Two directors and the wife of another picked up 491,000 shares at prices up to 114.5p with the shares jumping 10p to 119p.

At Harrisons' yearly meeting on Tuesday chairman George Paul gave the clearest hint yet that the group would be reshaped. Some observers took the view a demerger was being planned. But at a lunchtime presentation yesterday at stockbroker Panmure Gordon the view gained ground that the group regarded its building, timber and chemical operations as likely to form the backbone of the reshaped business. The agriculture and food operations seem to be earmarked for trade sales.
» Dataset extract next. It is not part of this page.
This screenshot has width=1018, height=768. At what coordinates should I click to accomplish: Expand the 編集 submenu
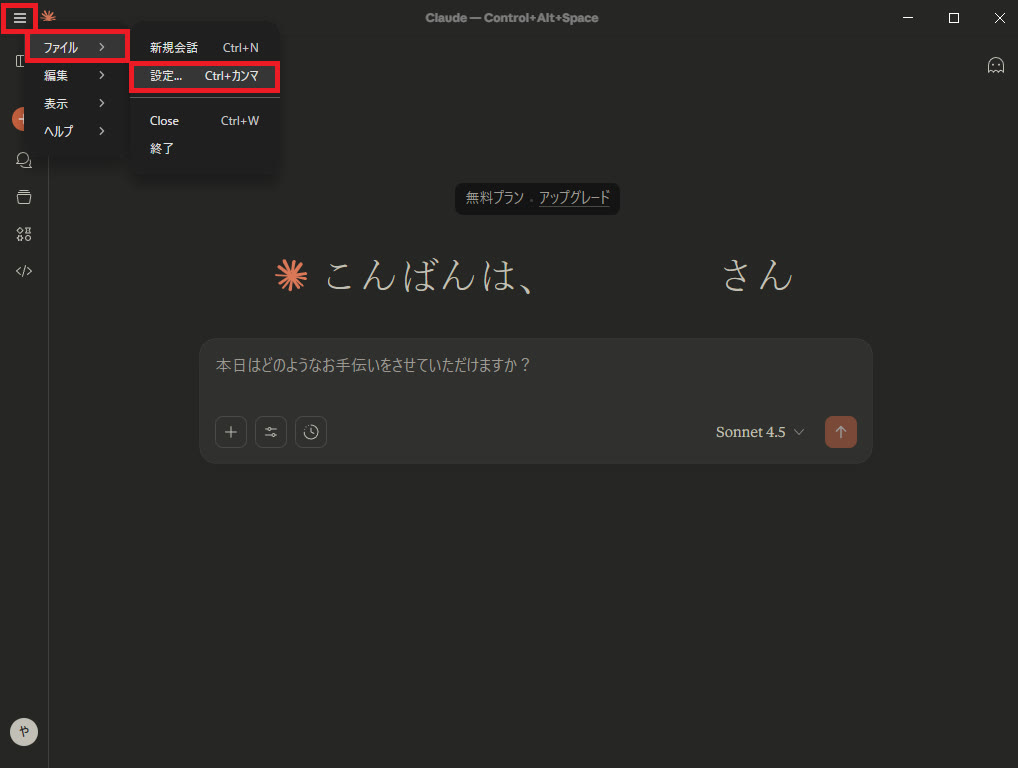pos(75,75)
Mr Paul, addressing shareholders, talked about "radical action" being required and said Harrisons was examining a range of options to "maximise the group's future growth prospects and to enhance value for shareholders" .

Director Mike Parker led the buying, picking up 400,000 shares; chief executive Bill Turcan acquired 85,000 and the wife of director Michael Hartnall settled for 6,000.

Harrisons' shares have been in ragged retreat as profits have failed to inspire confidence. They have fallen in the past year from 146p to 102p a few weeks ago. Around Christmas 1994 the price topped 200p.

Footsie ended a four-day winning run with a 4.1 fall to 4,677.5. At one time it was above 4,700; then the stock market started to fret about weakness in gilts and a sell-off in Paris. With index constituents Grand Metropolitan and Guinness suffering from the LVMH retaliation and New York for once offering little encouragement, Footsie was at one time down 10.9 before a few late buyers appeared.

Grandmet topped the list of blue-chip fallers, giving up 15.5p to 581p; Guinness lost 14p to 582p.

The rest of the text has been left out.